[Begin TEXT EXTRACT]

It’s finally lost that loving feeling. It’s dead for a year at least.
You should’ve heard the discussion.
Worries about the encroaching maw of big guvmint surfaced. And about using support staff as a delta force to block spankings before they happen. About risk management and legal liability. And on and on.
The measure was merely symbolic; every time a committee got ahold of it, a tooth was yanked, until by the final iteration, the resolution was just flapping gums and bloody drool. No matter! Killed with a 9-9 vote, under the watchful eyes of Mayor Lenny Curry’s chief lieutenants.
The things that stood out weren’t the good ol’ boys chopping up Dennis’ latest broken dream. They were the defenses and apologias in hearing after hearing for spanking itself.
Councilmen (all men) lauded the palliative powers of an asswhoopin’. It makes you a better person, teaches the difference between right and wrong, and so on. In that discussion, Dennis even said he might have paddled once or twice.
Implicit to this discussion: Reasonable people theoretically know the difference between a good ol’ asswhoopin’ and physical abuse.
That’s not necessarily so. In homes where one or more parties are inclined to physical violence and not especially stable, spanking is part of a larger toolkit of physical and psychological abuse.
This is a reality for lots of kids in this story, born in what euphemistically are called “one-parent homes,” where the maternal figure very often is negotiating relationships with unstable people who become quasi-parental as they start to throw in on bills.
Too often, violence becomes one of those “look what you made me do” scenarios … familiar in the abusive dynamics that predominate when lives become ad hoc choices and “choose your own adventure” contingency plans.
What comes of that? Obviously, the people on council turned out fine. But what of the kids who don’t power through? What dynamics are learned when discipline becomes a matter of who can hit who the hardest?
I know what happened to me. Decades of struggle.
Always the behavioral problem, the squandering of the potential flashed on standardized tests. I kept getting shunted into more dumbed-down classes, the penalty box for not having that support system that would make me a sure bet to succeed. And soon enough, I shut down to where I lived in my own head and couldn’t focus at all.
How much of that was born of the violence and uncertainty of my day-to-day? That question seems moot at this point. But physical violence and power imbalances engender questions we can’t answer.
Dennis’ bill was dead as soon as he sponsored it. But it got to an issue: We are governed by, and apologists for, violence. Why?

[End TEXT EXTRACT]
[Begin DATA EXTRACT]

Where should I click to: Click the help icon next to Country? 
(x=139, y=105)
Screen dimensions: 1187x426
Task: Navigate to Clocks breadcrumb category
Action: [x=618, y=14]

[End DATA EXTRACT]

## REQUIRED TASK 1
Answer these questions from the column on the spanking resolution, one line each:
(a) By what vote was the measure killed?
(b) What did the councilmen say spanking teaches?
(c) Into what kind of classes did the writer keep getting shunted?
## REQUIRED TASK 2
List every worry that the column on the spanking resolution says surfaced in the council's discussion.

## EXERCISE SOLUTION 1
(a) 9-9
(b) The difference between right and wrong
(c) More dumbed-down classes

## EXERCISE SOLUTION 2
- The encroaching maw of big guvmint
- Using support staff as a delta force to block spankings before they happen
- Risk management
- Legal liability